Rhode Island is the smallest state in the United States, located in New England; bounded by Massachusetts (N and E), the Atlantic Ocean (S), and Connecticut (W). Its official name is the State of Rhode Island and Providence Plantations.
Area, 1,214 sq mi (3,144 sq km).
Pop. (2000) 1,048,319, a 4.5% increase since the 1990 census.
Capital and largest city, Providence.
Nickname, Little Rhody.
State bird, Rhode Island red.
State flower, violet.
State tree, red maple.
Rhode Island is the smallest of the 50 states and except for New Jersey the most densely populated. The dominant physiographic feature of the state is the Narragansett basin, a shallow lowland area of Carboniferous sediments, extending into SE Massachusetts and, in Rhode Island, partly submerged as Narragansett Bay . The bay cuts inland c.30 mi (50 km) to Providence, where it receives the Blackstone River; it contains several islands, including Rhode Island (or Aquidneck), the largest (and the site of historic Newport); Conanicut Island, with the resort of Jamestown ; and Prudence Island.

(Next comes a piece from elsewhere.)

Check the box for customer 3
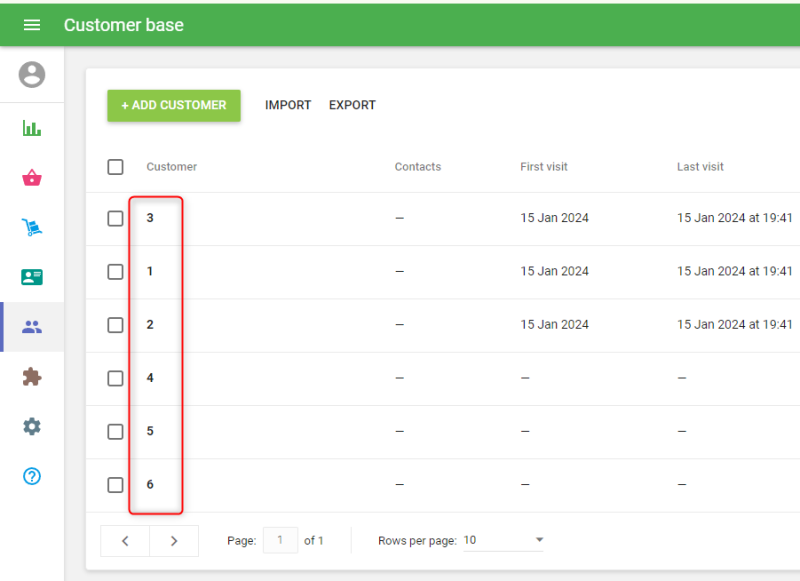The width and height of the screenshot is (800, 581). click(x=115, y=218)
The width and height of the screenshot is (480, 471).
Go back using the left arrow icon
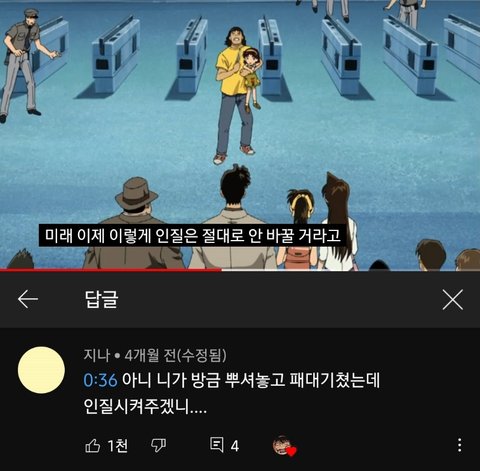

Although more than half of Rhode Island is covered with forests, it is highly urbanized. Providence is the capital and the largest city; other important cities are Warwick, Cranston, Pawtucket, and Newport .
Rhode Island's coast is lined with resorts noted for their swimming and boating facilities, and windswept Block Island is a favorite vacation spot. Narragansett Bay is famous for its sailboats and yachts. The America's Cup yacht race has been held in Newport several times, beginning in 1930 and most recently in 1983. The state also has many historic attractions.
Rhode Island's traditional manufacturing economy has diversified and is now also based on services, trade (retail and wholesale), and finance. In spite of this, many of the products for which Rhode Island is famous are still being manufactured. These include jewelry, silverware, textiles, primary and fabricated metals, machinery, electrical equipment, and rubber and plastic items. Tourism is also important.